Single by Aretha Franklin
- B-side: "I Can't Wait Until I See My Baby's Face"
- Released: 1965
- Genre: Soul
- Length: 2:33
- Label: Columbia
- Songwriters: Eddie Snyder, Charles Singleton

Aretha Franklin singles chronology
| "Can't You Just See Me / Little Miss Raggedy Ann" (1965) | "One Step Ahead" (1965) | "I'm Losing You / Sweet Bitter Love" (1966) |

= One Step Ahead (Aretha Franklin song) =

"One Step Ahead" is a song by American soul singer Aretha Franklin released on Columbia Records in 1965, two years before Aretha achieved stardom when she joined Atlantic Records. "One Step Ahead, the A-side of the single, peaked at #18 on the Hot Rhythm & Blues Singles chart. The B-side, "I Can't Wait Until I See My Baby's Face," was taken from her 1964 album Runnin' Out Of Fools.

"One Step Ahead" was not included on any of her Columbia studio albums, and remains one of her rarest releases

In 1999, hip-hop producer Ayatollah sampled its chorus for the track "Ms.

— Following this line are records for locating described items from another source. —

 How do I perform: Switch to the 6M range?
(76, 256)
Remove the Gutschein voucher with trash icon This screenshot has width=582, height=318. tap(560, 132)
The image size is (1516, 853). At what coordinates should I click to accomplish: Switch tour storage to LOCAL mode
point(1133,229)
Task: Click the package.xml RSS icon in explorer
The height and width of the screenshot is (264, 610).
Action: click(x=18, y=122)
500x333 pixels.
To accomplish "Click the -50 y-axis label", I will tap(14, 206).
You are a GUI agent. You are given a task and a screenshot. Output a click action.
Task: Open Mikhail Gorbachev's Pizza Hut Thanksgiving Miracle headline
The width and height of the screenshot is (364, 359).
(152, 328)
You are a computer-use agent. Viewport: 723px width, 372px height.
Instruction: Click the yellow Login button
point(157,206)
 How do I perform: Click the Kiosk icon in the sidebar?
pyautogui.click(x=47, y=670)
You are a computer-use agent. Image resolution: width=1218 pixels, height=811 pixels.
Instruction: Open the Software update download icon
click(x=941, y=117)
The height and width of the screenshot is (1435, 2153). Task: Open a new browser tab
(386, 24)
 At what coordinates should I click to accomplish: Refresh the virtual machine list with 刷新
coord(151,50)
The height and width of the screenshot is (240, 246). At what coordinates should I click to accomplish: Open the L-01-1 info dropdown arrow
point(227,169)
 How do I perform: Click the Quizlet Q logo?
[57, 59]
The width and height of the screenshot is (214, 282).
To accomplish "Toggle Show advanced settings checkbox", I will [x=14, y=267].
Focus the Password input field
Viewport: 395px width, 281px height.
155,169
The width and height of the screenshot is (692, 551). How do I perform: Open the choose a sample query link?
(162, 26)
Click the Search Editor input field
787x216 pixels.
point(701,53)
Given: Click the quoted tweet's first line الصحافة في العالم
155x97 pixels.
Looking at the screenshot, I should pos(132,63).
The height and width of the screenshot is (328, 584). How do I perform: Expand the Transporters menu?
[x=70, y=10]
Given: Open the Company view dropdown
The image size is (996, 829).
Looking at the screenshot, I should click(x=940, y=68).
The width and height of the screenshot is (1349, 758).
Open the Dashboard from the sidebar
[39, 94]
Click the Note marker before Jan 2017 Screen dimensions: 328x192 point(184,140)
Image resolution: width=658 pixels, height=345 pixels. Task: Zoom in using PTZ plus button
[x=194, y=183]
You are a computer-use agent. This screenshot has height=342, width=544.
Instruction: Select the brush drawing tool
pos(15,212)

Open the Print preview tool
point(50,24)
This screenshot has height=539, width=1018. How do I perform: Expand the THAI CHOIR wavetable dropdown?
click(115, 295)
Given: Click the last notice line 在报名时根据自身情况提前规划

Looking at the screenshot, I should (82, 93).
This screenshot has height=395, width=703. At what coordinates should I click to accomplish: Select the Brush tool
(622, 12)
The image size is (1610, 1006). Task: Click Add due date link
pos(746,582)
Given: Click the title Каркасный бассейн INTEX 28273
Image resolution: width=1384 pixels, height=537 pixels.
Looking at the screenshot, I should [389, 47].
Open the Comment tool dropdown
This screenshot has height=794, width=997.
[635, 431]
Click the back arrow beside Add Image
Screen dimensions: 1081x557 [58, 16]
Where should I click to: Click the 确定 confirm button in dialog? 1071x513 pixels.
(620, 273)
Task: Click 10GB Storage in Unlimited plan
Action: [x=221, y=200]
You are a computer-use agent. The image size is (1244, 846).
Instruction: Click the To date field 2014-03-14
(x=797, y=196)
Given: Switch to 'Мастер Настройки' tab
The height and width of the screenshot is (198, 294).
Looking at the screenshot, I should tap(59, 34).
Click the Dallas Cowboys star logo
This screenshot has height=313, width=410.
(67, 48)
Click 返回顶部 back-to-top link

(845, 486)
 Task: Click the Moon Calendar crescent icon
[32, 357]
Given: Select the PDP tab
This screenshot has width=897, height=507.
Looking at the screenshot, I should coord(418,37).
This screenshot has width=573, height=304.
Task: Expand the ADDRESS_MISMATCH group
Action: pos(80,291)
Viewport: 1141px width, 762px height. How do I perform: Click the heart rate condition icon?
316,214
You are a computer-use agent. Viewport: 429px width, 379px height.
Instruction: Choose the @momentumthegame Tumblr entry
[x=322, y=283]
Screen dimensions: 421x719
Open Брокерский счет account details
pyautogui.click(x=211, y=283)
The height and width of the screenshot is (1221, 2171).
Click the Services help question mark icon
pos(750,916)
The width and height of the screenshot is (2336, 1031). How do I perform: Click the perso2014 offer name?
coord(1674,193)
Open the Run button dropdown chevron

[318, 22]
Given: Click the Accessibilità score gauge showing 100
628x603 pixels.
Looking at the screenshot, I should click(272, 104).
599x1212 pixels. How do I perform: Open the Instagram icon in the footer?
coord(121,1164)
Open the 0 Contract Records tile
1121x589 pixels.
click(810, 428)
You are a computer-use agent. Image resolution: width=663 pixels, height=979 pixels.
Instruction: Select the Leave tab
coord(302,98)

Fat Booty", produced for Mos Def.

The same vocal part was sampled by Clutchy Hopkins for his "Sleepers Never Dig, Diggers Never Sleep Bootleg" and High Contrast for his song "Remind Me".

In 2017, hip-hop and rap producer Dem Jointz sampled segments from the song, including the chorus part sampled in "Ms. Fat Booty", for the song "All I Know" by DaniLeigh.

Cécile McLorin Salvant covered the song on her 2018 record The Window.

In 2022, hip-hop and rap producer DJ Scheme sampled multiple segments from the song, including the chorus part sampled in "Ms. Fat Booty", for "Surround Sound" which he produced for JID's album The Forever Story.

==Use in movies==

Aretha Franklin's recording of the song has appeared in the music documentary Muscle Shoals (2013) and in the dramatic film, Moonlight (2016).